Material provided below:

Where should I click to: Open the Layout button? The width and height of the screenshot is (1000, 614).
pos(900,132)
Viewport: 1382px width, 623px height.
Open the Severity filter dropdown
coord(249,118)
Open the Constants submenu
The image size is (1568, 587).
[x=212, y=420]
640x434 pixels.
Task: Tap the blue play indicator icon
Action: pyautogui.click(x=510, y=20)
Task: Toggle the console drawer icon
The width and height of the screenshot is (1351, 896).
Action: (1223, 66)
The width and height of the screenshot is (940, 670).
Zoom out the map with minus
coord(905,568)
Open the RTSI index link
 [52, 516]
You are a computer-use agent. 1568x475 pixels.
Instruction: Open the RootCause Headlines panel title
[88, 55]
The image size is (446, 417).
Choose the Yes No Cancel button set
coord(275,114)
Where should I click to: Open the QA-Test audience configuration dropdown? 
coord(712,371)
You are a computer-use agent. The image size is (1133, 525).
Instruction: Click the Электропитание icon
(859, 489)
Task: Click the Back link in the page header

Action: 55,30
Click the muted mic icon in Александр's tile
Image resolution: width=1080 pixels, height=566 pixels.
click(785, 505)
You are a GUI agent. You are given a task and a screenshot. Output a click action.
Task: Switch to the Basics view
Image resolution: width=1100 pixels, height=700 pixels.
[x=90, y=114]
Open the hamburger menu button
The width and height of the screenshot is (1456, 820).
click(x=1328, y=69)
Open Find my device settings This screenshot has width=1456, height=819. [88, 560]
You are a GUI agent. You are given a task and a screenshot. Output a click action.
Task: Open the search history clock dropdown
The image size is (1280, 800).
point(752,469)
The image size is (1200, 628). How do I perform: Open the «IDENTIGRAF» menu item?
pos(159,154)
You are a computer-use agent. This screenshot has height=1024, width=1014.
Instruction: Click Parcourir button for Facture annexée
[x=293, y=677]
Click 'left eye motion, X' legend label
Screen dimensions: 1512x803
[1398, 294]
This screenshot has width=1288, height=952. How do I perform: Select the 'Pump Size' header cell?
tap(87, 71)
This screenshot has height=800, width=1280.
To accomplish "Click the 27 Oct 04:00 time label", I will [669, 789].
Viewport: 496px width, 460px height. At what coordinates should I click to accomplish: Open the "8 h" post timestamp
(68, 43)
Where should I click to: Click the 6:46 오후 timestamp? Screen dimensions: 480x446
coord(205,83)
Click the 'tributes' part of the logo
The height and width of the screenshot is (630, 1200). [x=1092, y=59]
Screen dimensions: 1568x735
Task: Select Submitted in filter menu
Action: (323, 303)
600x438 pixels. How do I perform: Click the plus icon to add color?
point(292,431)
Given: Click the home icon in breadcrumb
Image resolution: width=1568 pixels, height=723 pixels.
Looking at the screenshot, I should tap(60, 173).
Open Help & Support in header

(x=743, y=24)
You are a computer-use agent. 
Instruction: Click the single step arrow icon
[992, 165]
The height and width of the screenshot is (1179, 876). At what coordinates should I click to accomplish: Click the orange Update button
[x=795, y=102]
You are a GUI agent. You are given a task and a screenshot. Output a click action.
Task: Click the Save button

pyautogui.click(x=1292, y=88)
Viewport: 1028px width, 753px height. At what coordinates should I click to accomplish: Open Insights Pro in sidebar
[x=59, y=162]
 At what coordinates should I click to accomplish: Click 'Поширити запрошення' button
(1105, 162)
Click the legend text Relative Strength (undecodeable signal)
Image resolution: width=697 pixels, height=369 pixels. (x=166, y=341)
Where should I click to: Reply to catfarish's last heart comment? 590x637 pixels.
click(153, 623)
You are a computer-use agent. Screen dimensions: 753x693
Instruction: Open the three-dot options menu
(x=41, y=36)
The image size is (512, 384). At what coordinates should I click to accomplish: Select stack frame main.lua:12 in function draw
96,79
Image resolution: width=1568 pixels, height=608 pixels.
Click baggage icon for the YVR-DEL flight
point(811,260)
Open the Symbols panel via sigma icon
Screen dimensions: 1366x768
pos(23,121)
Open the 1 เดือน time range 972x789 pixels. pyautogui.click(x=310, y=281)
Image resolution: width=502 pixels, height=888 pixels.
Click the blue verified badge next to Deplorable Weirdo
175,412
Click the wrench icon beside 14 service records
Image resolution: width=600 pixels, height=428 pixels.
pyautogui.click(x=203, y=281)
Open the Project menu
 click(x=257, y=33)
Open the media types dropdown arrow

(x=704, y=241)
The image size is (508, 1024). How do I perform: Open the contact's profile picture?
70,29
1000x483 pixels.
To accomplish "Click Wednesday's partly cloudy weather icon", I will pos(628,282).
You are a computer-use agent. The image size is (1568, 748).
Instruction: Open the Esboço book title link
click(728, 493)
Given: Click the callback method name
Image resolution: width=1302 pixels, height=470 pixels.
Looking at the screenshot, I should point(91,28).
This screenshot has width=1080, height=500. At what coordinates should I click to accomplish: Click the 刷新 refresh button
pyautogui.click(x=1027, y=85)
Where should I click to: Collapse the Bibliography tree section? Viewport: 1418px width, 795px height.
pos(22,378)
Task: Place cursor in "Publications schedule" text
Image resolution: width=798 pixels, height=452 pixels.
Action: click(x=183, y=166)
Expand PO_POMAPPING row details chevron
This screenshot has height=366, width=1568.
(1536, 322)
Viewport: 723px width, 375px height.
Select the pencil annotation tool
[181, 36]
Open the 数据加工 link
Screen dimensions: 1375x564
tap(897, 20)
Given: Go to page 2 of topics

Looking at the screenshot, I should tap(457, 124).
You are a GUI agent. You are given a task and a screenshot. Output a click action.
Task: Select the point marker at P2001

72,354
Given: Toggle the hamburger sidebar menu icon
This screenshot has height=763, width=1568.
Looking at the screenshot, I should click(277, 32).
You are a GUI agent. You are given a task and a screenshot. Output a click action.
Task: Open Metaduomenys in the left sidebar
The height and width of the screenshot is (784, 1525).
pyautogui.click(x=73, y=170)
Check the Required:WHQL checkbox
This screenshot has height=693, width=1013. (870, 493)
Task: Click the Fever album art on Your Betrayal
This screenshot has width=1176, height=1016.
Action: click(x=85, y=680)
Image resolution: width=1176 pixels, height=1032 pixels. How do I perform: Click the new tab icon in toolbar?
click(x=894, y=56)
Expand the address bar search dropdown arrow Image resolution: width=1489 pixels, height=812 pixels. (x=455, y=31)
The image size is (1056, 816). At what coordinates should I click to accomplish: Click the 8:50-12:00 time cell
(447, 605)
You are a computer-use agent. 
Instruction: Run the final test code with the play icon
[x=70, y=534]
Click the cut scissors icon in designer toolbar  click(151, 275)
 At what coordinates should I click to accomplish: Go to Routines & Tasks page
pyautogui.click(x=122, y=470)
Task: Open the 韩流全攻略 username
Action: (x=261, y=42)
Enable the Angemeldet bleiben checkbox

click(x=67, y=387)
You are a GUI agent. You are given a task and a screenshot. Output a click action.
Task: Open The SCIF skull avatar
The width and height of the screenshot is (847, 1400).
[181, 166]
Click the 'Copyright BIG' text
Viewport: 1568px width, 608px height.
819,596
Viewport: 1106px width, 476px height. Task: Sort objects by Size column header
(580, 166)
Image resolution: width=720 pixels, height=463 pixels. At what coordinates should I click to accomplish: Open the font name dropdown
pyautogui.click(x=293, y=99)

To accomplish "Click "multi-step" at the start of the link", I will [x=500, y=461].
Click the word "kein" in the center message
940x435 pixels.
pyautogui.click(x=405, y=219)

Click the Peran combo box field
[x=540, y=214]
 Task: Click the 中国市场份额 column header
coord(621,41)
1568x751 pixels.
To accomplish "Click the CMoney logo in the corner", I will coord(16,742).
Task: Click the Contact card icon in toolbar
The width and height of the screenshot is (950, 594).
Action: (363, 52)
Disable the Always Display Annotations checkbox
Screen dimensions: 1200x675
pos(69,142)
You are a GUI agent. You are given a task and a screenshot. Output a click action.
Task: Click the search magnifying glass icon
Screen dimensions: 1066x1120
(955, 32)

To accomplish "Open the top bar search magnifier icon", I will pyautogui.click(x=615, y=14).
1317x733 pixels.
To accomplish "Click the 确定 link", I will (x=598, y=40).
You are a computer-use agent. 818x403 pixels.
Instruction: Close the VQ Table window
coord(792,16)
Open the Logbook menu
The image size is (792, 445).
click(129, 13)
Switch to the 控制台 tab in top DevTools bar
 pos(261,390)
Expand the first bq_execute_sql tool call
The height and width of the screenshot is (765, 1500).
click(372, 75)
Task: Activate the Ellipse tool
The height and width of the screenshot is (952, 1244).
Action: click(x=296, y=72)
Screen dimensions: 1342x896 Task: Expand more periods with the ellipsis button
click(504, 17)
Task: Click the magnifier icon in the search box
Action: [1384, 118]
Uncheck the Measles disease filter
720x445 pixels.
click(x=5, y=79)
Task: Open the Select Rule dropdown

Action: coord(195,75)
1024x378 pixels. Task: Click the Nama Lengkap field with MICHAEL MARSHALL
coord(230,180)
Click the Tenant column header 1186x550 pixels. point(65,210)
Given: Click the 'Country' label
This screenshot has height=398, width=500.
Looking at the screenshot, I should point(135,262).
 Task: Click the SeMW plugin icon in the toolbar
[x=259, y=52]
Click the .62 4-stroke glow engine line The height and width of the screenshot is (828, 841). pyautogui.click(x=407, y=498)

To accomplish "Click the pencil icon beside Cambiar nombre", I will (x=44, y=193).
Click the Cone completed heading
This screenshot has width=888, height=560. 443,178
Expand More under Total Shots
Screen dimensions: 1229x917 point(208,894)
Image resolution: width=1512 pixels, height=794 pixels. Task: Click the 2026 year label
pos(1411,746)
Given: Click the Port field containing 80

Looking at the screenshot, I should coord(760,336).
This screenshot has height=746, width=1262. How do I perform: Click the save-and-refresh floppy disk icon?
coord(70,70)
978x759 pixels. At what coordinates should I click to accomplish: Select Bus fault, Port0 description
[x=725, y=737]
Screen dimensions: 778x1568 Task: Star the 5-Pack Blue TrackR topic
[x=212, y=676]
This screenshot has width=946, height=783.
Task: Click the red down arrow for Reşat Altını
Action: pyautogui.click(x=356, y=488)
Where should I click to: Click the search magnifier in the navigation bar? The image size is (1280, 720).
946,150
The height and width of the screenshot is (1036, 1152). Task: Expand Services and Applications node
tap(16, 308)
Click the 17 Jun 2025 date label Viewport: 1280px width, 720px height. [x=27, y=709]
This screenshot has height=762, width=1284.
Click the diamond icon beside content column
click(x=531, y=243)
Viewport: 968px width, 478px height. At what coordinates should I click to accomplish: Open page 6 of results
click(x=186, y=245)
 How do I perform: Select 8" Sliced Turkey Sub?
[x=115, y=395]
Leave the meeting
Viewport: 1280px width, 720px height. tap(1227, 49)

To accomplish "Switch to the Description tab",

End of Material provided.

> Problem statement
A single number is the whole answer: the tally of lines in the entries that hold "computer".

> Exercise output
8